Modi, in his speech in July 2017, criticised the delay in penalising errant members of these institutes. “Why is it that in the last 11 years, only 25 Chartered Accountants have been prosecuted? Did only 25 people make a mess? And I have heard that more than 1400 cases are still pending for many years now,” he said.
As the accountancy business preps for reforms, law firms' visibility in the policy-making circles has shot up. “The trend has brought them into some competition with the CA firms”, acknowledged Arghya Sengupta, Founder and Research Director at Vidhi Centre for Legal Policy. “But”, he adds, “it is not as if working on policy issues will be the most remunerative facet of the working of law firms”.
Those policy issues are expanding. In the latest round of government disinvestments, a turf reserved for CA firms, some law firms have made an independent pitch.
Just as they are already advisors to the ministry of corporate affairs and helped draft The Chartered Accountants, the Cost and Works Accountants and the Company Secretaries (Amendment) Bill, 2021, they are also the go-to firms for other ministries.
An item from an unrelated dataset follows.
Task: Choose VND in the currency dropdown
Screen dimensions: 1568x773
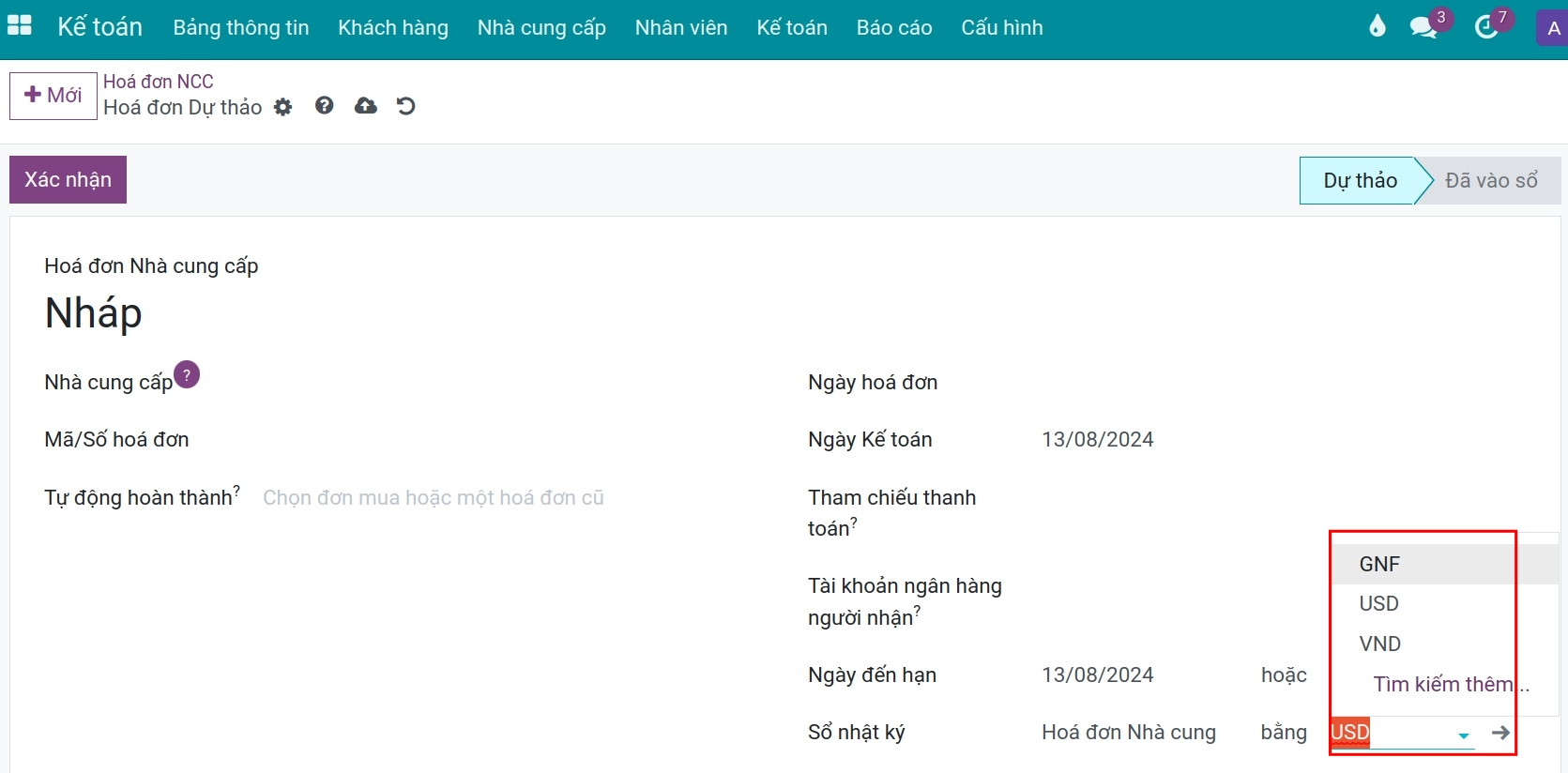Action: click(x=1379, y=644)
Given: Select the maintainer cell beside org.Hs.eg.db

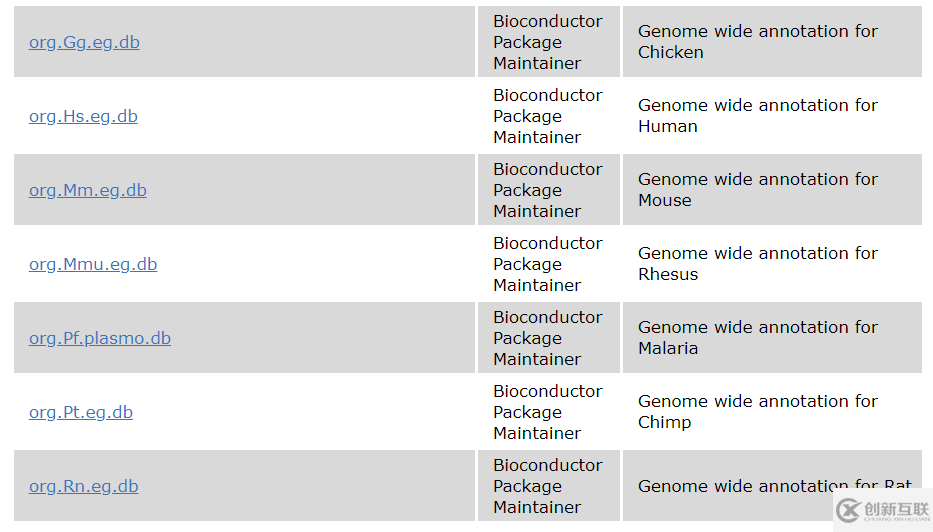Looking at the screenshot, I should point(547,116).
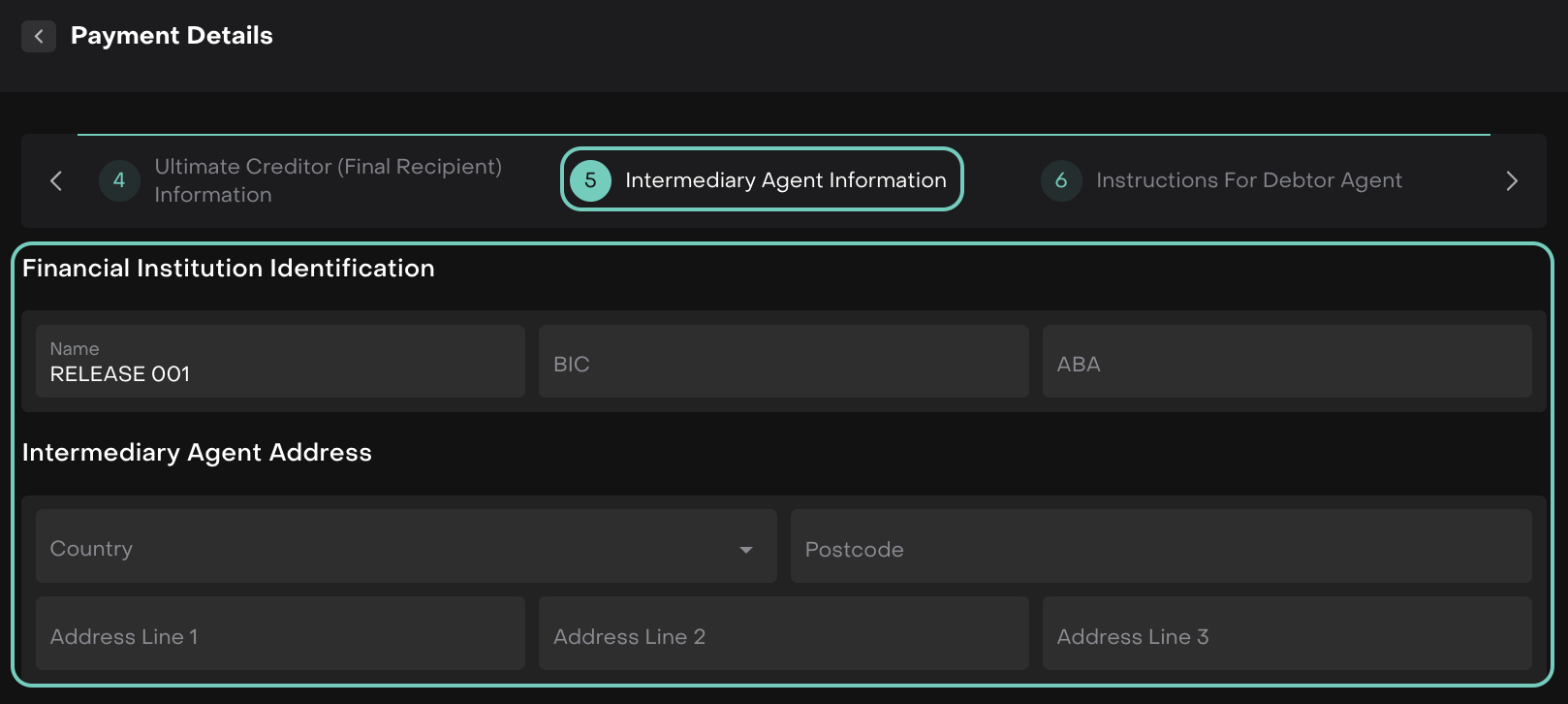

In the past few years, since Modi’s speech, the finance ministry has not involved the CA firms in any policy work. That is in contrast to the early 2000s, in both the direct and the indirect tax committees headed by Vijay Kelkar and in the subsequent FRBM report in the next decade, senior members of CA firms were quite visible.
It has changed drastically in the past few years. The SriKrishna committee on data protection framework for India, set up within a month of Modi’s speech, had no experts from the CA consultancy firms.
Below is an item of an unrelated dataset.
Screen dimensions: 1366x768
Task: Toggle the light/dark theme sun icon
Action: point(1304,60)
Finance minister Nirmala Sitharaman has promised to carry out a comprehensive review of existing regulations of all financial sector regulators. In her budget speech in February, she said her plan was to: "To simplify, ease and reduce cost of compliance...For this, they (the regulators) will consider suggestions from public and regulated entities. Time limits to decide the applications under various regulations will also be laid down”. The names of the committee members have not been announced so far, but guesses go up only one street.
The impact is most visible among the regulators. This is particularly so in the Insolvency and Bankruptcy Board of India and in the Competition Commission of India and now also in others.
“The way many of these regulators handle cases from the industry mimics a law court,” said Geeta Gouri, former member of the Competition Commission of India, and the author of 'A Commissioner's Primer to Economics of Competition Law in India'.
In the bankruptcy cases, while there was a rush from the CA firms to become resolution professionals, those shepherding the sick firms once they enter the platform are lawyers. In any case, the qualifications did not prefer any particular trade for them to write the exam and qualify as one.
In the electricity regulator and in the petroleum regulatory board, decisions were held up for more than a year, as there was no member law. While one may quibble if it is necessary for a regulator to become more like courts, the industry demands and they function as legal forums, handing down decisions.
“Law firms have a combination of pulse on the industry, together with the ability to exercise their independent judgments on matters,” said Sengupta, of Vidhi Centre.
It is not surprising to see them commenting in the media on even the central bank’s policy rates, a demonstration of how far they have come.